Dataset entries
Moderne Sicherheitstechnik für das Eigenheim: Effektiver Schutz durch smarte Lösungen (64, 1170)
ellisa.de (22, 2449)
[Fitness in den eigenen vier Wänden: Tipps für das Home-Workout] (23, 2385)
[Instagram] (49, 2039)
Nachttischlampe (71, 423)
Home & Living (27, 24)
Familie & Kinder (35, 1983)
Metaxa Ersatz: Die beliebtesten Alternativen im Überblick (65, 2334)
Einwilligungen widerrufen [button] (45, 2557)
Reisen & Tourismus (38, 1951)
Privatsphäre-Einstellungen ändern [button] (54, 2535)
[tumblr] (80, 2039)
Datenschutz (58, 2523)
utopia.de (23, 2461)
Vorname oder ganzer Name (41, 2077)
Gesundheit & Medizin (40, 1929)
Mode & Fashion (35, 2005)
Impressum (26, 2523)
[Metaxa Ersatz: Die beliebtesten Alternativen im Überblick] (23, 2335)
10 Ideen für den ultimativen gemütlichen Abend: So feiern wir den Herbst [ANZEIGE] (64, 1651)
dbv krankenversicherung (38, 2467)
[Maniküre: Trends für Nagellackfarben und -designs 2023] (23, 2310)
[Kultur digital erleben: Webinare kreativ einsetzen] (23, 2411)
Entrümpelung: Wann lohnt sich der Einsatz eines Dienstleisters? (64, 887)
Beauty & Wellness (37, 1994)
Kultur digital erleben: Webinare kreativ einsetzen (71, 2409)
* * *
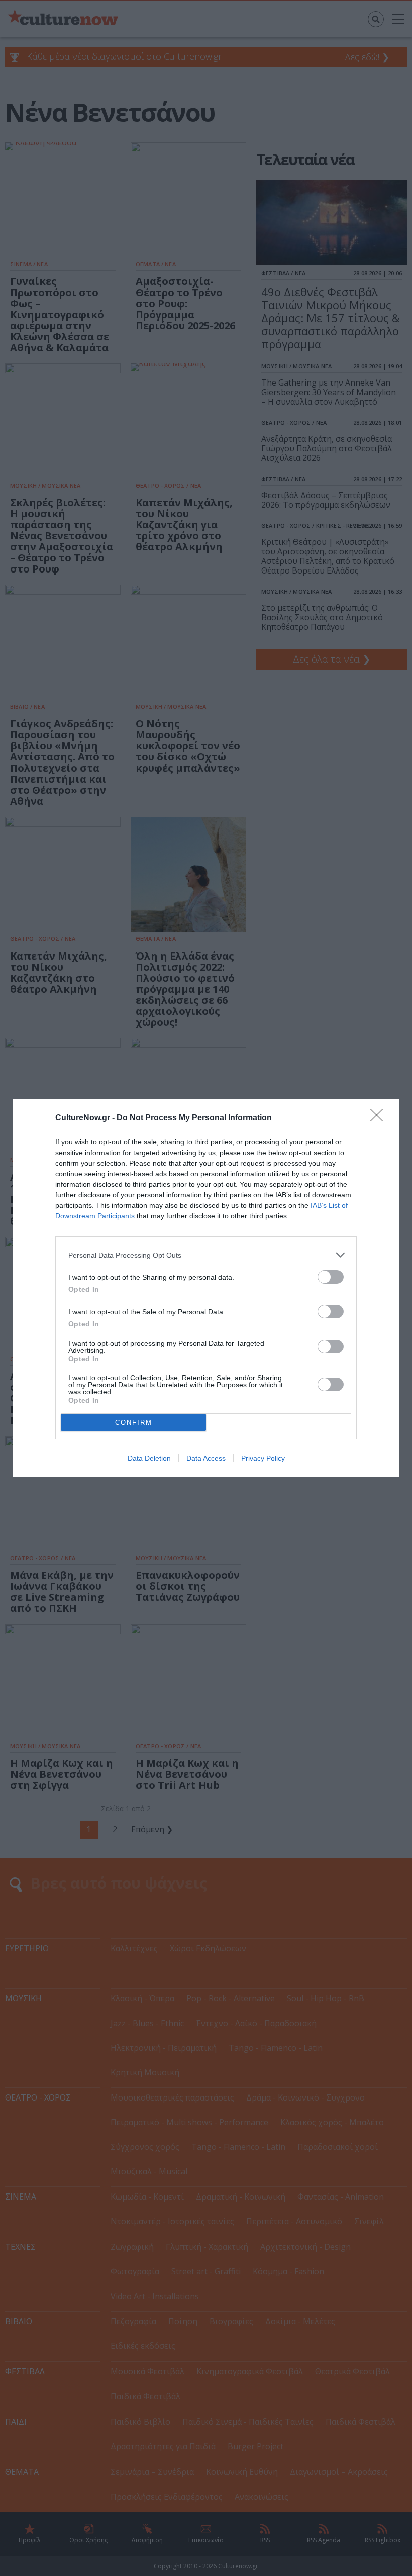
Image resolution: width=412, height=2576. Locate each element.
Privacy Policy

Instructions to follow
All lines above between those holding "Beauty & Wellness (37, 1994)" and "Kultur digital erleben: Webinare kreativ einsetzen (71, 2409)", inclusive, must be set down unchanged, and no other line may be included.

Task solution
Beauty & Wellness (37, 1994)
Kultur digital erleben: Webinare kreativ einsetzen (71, 2409)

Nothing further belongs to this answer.